#### Problem requirements:
Please count the lines in the data below that mention the word "Alaska", then give only the total.
::::::
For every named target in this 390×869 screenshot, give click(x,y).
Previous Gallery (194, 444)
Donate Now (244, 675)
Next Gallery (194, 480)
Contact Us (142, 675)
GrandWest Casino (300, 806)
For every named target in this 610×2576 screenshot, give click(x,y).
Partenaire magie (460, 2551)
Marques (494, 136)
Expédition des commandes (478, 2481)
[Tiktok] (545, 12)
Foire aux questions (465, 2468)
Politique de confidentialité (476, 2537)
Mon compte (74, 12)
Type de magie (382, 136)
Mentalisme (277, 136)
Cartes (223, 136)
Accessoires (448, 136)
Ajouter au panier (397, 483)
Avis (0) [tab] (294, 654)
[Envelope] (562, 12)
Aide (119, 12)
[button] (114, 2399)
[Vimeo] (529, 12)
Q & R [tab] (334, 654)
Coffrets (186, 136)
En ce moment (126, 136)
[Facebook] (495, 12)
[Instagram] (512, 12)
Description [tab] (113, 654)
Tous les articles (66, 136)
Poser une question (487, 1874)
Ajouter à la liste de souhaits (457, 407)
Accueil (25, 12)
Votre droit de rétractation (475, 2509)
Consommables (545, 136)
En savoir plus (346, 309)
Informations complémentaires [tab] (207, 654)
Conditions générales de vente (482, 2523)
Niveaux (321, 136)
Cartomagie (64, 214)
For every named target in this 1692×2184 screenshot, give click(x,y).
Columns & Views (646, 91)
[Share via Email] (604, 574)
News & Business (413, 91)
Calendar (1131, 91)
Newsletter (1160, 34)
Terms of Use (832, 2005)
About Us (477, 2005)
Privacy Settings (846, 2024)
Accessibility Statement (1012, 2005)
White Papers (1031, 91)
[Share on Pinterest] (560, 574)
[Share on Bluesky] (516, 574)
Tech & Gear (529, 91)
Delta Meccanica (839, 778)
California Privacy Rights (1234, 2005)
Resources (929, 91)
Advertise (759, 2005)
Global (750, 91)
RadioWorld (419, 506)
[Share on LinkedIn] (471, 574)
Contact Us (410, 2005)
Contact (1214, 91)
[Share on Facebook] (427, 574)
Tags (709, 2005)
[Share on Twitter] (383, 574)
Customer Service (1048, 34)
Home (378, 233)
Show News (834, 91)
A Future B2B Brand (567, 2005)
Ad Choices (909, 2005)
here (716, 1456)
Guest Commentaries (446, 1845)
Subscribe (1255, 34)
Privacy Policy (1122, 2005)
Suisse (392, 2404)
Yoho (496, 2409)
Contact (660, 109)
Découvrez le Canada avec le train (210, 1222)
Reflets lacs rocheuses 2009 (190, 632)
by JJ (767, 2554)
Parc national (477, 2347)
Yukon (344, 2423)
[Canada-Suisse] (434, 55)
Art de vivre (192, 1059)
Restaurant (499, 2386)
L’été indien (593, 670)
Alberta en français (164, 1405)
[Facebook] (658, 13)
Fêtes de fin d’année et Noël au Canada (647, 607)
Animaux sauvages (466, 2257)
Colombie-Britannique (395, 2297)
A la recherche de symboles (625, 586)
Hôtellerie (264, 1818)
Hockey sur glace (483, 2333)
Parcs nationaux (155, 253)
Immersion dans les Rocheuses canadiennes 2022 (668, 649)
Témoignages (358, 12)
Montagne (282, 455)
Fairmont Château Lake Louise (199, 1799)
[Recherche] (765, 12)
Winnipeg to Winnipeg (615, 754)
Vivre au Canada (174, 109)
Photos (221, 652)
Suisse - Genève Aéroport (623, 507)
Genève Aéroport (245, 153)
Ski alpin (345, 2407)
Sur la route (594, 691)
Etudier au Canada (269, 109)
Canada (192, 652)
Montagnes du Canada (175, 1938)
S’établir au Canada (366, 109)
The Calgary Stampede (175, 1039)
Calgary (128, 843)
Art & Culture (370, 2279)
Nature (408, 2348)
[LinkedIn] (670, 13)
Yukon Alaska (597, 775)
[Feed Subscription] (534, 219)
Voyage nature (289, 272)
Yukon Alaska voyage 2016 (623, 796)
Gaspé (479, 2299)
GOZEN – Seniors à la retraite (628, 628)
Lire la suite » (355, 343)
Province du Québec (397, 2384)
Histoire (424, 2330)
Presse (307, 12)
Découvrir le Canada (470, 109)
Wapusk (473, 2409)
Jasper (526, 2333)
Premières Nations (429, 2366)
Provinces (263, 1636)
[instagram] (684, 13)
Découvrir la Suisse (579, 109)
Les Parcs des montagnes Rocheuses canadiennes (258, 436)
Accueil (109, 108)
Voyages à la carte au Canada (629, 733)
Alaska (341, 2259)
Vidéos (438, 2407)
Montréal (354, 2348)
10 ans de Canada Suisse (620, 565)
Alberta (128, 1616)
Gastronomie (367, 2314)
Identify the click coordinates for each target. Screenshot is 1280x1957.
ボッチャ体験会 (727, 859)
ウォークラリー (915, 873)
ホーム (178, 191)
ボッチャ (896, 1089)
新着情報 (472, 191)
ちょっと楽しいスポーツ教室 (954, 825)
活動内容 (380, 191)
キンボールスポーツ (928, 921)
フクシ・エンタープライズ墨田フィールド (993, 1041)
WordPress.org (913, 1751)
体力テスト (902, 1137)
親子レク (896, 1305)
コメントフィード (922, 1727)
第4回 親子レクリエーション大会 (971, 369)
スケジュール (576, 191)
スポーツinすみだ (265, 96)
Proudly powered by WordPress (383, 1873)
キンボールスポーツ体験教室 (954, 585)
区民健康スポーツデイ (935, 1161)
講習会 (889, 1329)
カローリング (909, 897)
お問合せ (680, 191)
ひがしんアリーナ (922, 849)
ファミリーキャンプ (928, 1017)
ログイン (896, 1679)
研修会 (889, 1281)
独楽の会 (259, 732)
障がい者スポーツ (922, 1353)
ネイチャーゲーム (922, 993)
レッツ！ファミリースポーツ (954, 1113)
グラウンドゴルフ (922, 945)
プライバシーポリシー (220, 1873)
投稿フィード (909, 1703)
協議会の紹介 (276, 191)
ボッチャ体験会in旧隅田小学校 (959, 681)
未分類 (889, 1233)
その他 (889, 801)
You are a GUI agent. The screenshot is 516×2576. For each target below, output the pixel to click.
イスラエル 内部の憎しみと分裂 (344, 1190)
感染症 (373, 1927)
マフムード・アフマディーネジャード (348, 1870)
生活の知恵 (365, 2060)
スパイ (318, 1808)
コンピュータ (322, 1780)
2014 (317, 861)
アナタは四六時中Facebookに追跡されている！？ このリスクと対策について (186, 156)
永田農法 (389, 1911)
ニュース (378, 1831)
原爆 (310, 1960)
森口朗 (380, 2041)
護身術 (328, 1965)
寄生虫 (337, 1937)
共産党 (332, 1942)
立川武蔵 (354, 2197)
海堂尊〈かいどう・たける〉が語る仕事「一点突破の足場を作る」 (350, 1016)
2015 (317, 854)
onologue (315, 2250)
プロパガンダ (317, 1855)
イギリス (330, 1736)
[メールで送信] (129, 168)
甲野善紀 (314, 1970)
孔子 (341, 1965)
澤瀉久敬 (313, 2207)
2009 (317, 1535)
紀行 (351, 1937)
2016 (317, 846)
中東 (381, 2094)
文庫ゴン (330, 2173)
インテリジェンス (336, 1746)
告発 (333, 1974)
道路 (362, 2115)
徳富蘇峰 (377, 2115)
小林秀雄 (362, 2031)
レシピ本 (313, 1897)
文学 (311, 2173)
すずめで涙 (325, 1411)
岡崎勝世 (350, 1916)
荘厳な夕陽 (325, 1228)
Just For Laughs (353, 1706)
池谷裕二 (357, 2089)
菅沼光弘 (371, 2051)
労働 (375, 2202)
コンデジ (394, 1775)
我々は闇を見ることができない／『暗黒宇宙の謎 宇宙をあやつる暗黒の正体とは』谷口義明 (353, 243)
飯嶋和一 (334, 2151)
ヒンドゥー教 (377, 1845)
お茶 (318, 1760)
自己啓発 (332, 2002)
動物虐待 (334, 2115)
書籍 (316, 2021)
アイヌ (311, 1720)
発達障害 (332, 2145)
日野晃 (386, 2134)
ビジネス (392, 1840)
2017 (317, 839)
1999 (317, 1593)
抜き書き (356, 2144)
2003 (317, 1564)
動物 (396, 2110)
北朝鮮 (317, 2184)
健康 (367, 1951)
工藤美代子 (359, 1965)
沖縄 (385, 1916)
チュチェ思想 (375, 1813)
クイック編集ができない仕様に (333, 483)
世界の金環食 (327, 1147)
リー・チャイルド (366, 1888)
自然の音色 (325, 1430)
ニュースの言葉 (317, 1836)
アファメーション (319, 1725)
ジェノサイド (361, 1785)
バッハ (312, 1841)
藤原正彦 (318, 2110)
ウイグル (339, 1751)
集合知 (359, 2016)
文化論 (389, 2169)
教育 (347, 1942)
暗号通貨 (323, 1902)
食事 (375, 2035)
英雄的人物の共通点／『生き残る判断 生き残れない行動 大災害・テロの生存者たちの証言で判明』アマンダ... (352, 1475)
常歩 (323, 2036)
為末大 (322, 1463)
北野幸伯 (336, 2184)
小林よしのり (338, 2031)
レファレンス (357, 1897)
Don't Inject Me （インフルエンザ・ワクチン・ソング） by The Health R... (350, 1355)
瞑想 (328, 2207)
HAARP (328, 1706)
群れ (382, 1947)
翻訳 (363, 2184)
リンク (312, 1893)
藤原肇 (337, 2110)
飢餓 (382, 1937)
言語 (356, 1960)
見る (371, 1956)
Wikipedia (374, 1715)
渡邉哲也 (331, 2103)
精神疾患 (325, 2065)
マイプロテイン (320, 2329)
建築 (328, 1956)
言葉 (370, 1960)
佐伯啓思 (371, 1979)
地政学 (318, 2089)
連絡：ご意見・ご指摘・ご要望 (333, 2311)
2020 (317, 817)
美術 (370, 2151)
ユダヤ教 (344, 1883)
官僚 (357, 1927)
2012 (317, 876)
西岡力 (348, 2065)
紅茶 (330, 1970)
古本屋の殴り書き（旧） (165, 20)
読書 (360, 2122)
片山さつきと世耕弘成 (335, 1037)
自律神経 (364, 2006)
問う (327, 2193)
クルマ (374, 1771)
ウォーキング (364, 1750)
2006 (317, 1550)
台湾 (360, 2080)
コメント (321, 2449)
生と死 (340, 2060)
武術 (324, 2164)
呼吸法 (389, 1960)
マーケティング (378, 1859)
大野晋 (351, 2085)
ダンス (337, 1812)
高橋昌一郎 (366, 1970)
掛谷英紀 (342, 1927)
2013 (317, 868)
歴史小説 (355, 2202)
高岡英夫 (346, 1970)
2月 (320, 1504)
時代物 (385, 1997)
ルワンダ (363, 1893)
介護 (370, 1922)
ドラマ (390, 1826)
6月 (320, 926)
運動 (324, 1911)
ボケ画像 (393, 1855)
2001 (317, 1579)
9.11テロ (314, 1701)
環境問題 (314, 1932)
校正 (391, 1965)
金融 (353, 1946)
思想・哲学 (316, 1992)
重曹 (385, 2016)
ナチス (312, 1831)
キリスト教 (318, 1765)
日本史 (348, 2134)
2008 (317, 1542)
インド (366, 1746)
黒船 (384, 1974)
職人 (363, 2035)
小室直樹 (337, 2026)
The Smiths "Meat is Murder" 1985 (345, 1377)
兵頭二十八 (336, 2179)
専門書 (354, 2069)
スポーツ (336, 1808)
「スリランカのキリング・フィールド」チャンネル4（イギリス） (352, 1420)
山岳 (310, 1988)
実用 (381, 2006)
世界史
::::::
#### Output below:
3